For what I am about to admit, the great Goth council will show up at my door and take away my Goth Card ™. But… I’ve never been a fan of Nick Cave.
I appreciate what he does. I understand and respect his influence. But his music has never moved me, and he doesn’t make me swoon. So I was able to go into 20,000 Days on Earth with no expectations, knowing very little about it, waiting to see if it made me like Cave more… or less.
Knowing something about the film beforehand would have helped, actually, as 20,000 Days on Earth is a fictional documentary. It’s Nick Cave playing Nick Cave. There is no official Nick Cave archive in a bunker in Brighton, England. Friends and co-workers such as Kylie Minogue and Blixa Bargeld don’t actually appear in Cave’s car for a chat as he drives through the rain. (Digression – can I please have a documentary about Blixa Bargeld? Please?) Cave’s chat with his therapist is not real (the therapist, Darian Leader is a real psychoanalyst, but does not, apparently count Cave as one of his patients).
So what is the point of 20,000 Days?
From a cinematography point of view, the film is beautiful, with gorgeous lighting and shots, and an intriguing use of angles and space.
As a means for Cave to expound on the topics of rock stardom and the role of the writer, the film is a vehicle for philosophy that may or may not be grounded in logic and common sense. There are beautiful references to writing, making music, and creating something of substance that seem designed to encourage other creatives, but they tend to come from a place of entitlement, by someone lucky (and talented) enough to be able to work full time at their art.
The most honest scene in 20,000 Days, the one thing that probably is true, is when Cave joins Bad Seeds collaborator Warren Ellis for lunch, and they sit around Ellis’ kitchen table, eating pasta and eel and bananas, talking about old times and a particular gig they did with Nina Simone.
Much of the film covers the writing, recording and live performances of Cave’s 2013 album Push The Sky Away. In these scenes, interspersed throughout, filmmakers Iain Forsyth and Jane Pollard capture the only other definitely truthful aspect of the film; the process of bringing Cave’s art (the words on paper) to life.

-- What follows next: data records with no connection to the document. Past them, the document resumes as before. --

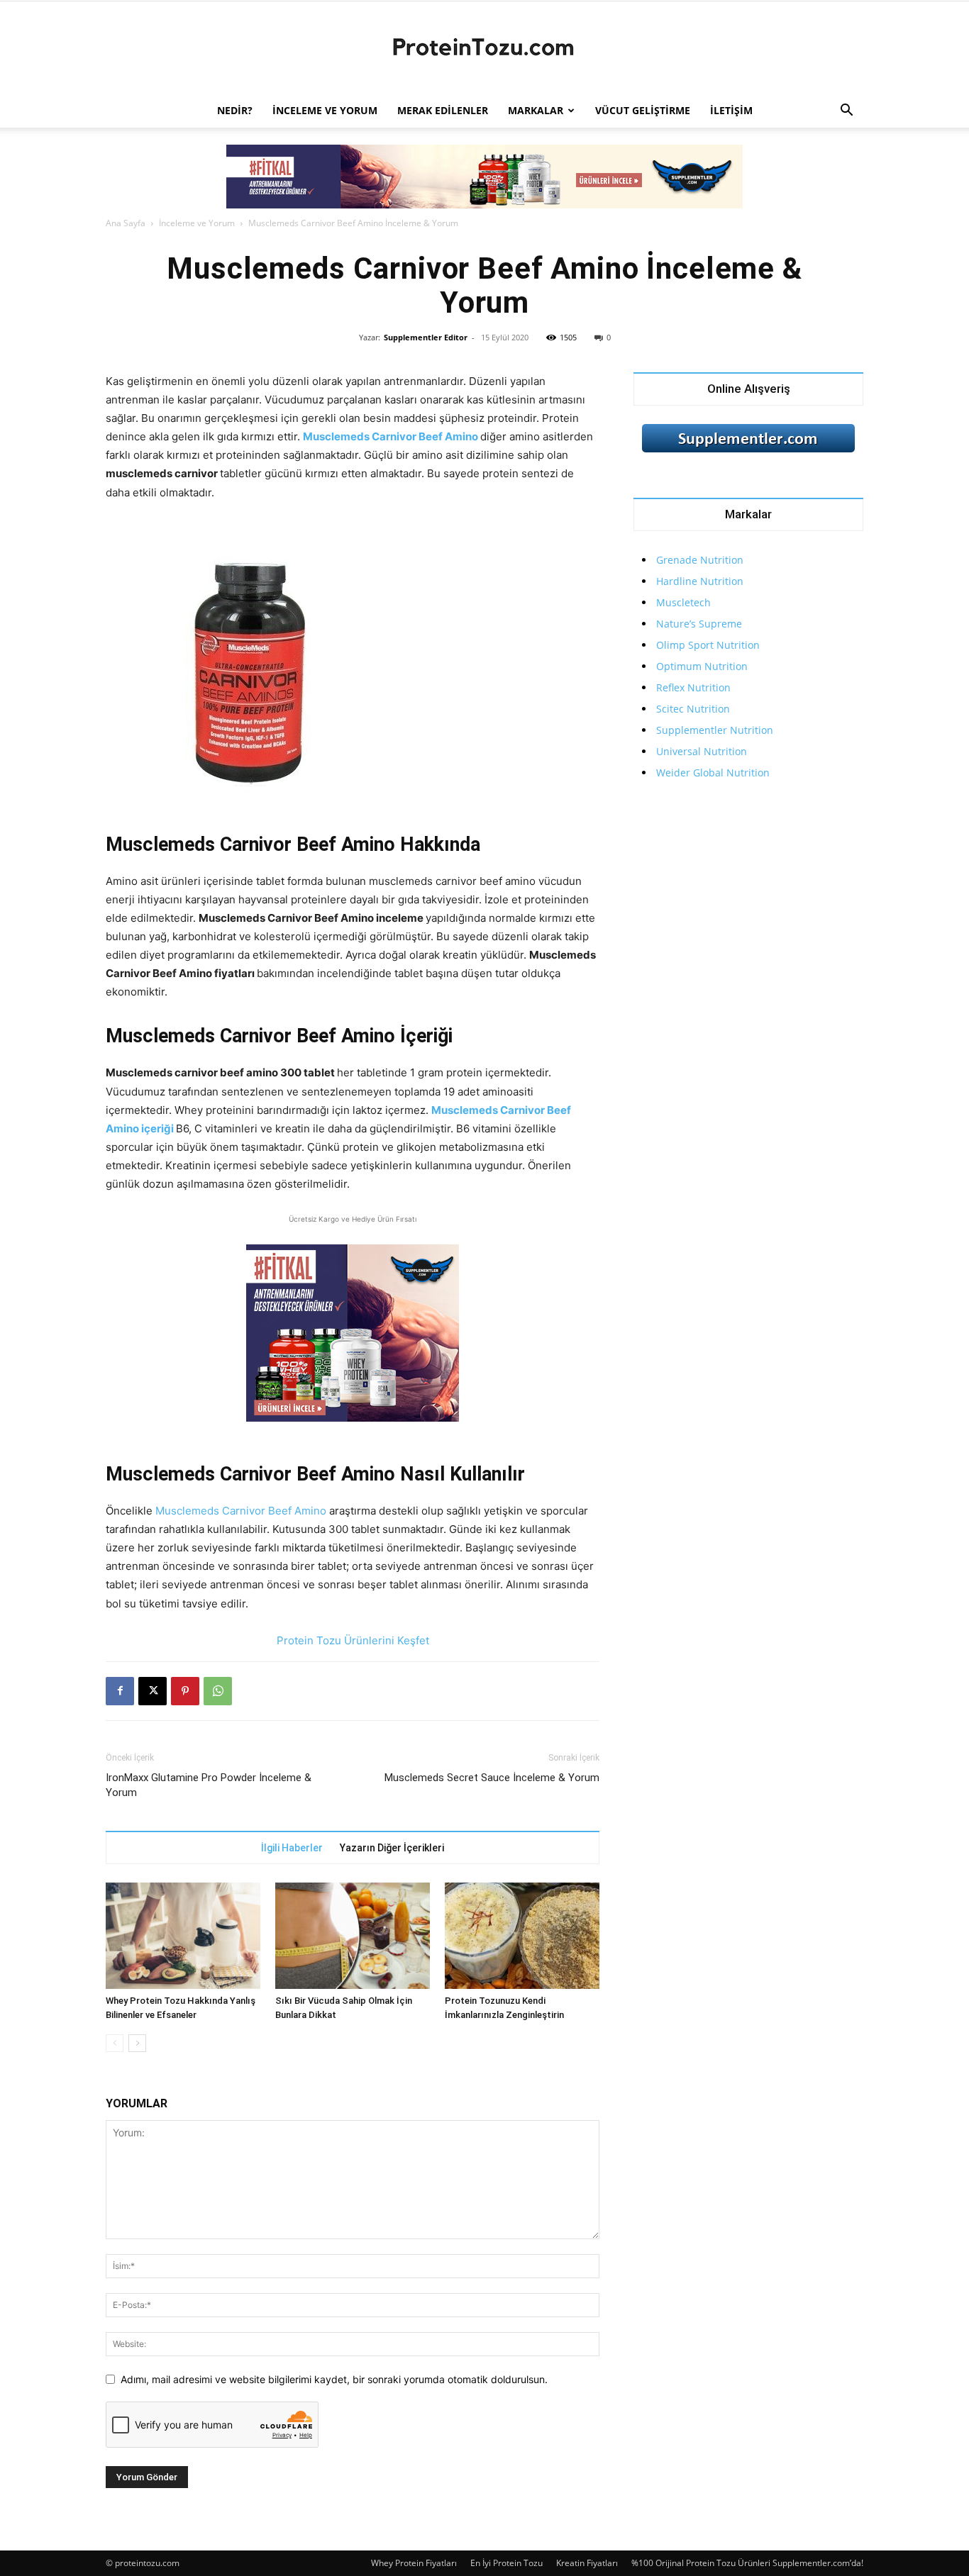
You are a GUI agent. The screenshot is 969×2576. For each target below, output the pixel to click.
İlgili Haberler (292, 1848)
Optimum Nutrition (702, 666)
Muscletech (683, 602)
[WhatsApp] (218, 1691)
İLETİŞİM (731, 110)
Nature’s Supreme (699, 623)
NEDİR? (235, 110)
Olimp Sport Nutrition (708, 645)
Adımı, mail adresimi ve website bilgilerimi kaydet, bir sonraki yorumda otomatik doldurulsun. (334, 2379)
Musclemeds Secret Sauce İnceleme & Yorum (491, 1777)
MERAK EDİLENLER (442, 110)
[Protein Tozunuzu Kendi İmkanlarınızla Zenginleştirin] (522, 1936)
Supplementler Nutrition (714, 730)
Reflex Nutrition (693, 687)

As a piece of art, 20,000 Days on Earth is innovative, forcing the viewer to confront what is real and what is fake, and forcing them to accept that most of the time, they have no way of knowing. We have no choice but to accept the film at face value and take what we can from it. Fans who were expecting a reasonably truthful, straight up biographical documentary might leave the cinema not quite knowing what they just experienced. Whether they leave pleased with what they saw is a different story.

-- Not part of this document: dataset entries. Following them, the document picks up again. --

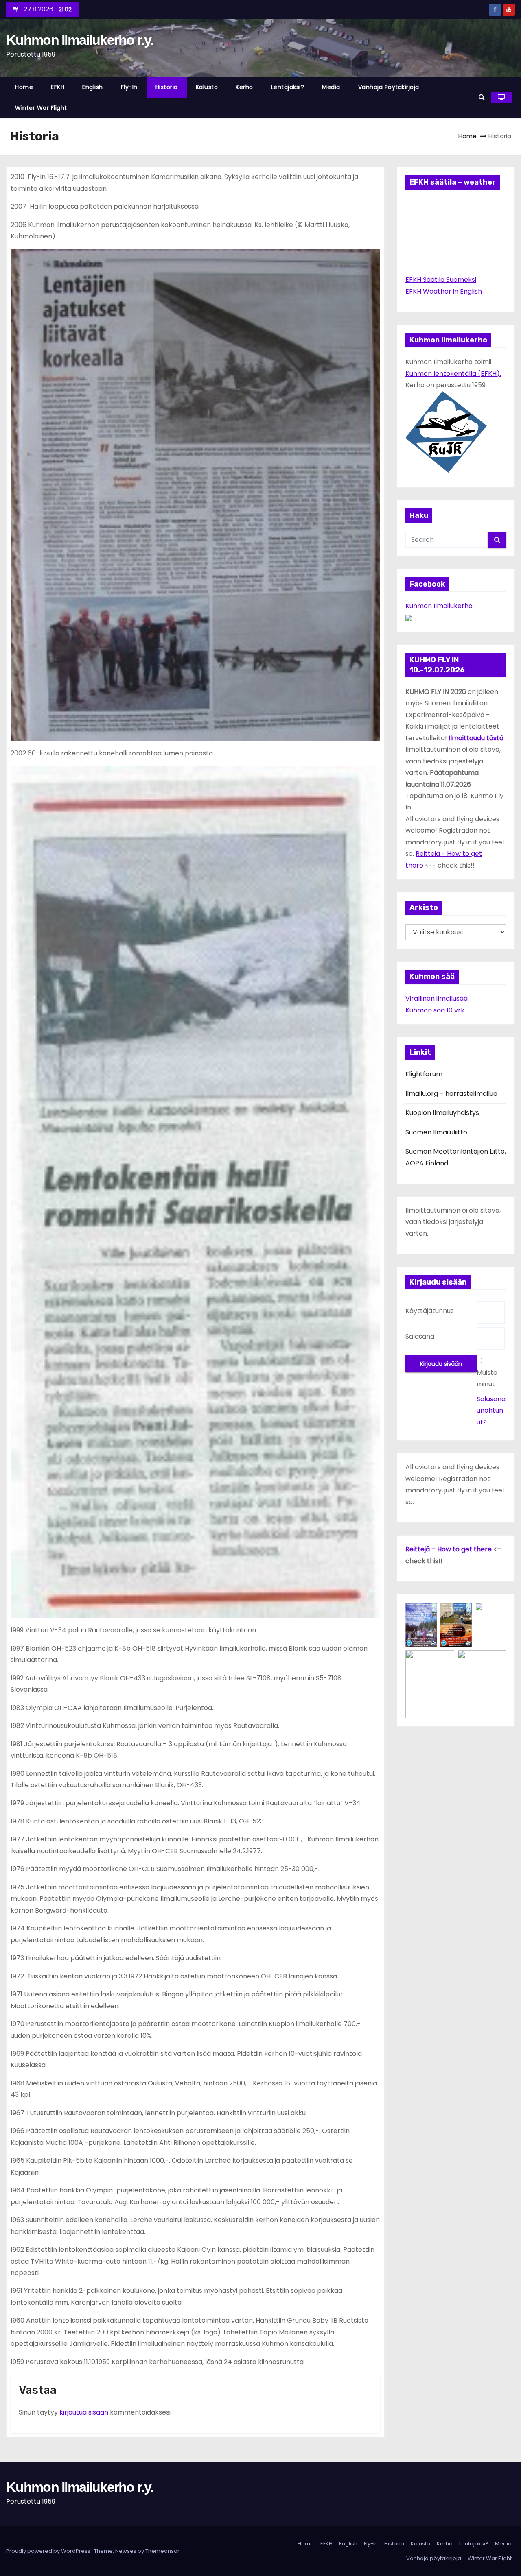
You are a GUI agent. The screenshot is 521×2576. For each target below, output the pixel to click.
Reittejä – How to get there (448, 1549)
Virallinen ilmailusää (436, 998)
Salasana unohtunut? (491, 1410)
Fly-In (129, 87)
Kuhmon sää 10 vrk (434, 1010)
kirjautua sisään (83, 2412)
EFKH (57, 87)
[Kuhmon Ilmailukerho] (408, 617)
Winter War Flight (41, 108)
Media (331, 87)
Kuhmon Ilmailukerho (439, 606)
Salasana (419, 1336)
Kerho (244, 87)
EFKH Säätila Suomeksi (440, 279)
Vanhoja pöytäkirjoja (388, 87)
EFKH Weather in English (443, 291)
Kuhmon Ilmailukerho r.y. (79, 40)
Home (24, 87)
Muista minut (487, 1378)
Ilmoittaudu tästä (476, 738)
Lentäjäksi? (287, 87)
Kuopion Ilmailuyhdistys (442, 1112)
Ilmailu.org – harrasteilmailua (451, 1093)
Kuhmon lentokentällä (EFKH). (453, 373)
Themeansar (162, 2551)
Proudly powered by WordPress (49, 2551)
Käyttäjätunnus (429, 1310)
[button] (482, 97)
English (92, 87)
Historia (166, 87)
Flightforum (423, 1074)
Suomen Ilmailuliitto (436, 1132)
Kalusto (207, 87)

For my part, I don’t know that 20,000 Days on Earth changed my opinion of Cave either way. I appreciate what he does, but the music still doesn’t rock me. I appreciate the art and effort, and even the persona, which he freely admits in interviews to be mostly false. And I appreciate the film itself, even with the fictional pretense – maybe true fans need to know about Cave’s real life, but I don’t. But even a fictional work, be it film or novel or song, needs to have a seed within it that makes it feel genuine. Not honest, necessarily, but genuine. And genuine is the one thing that seems missing here.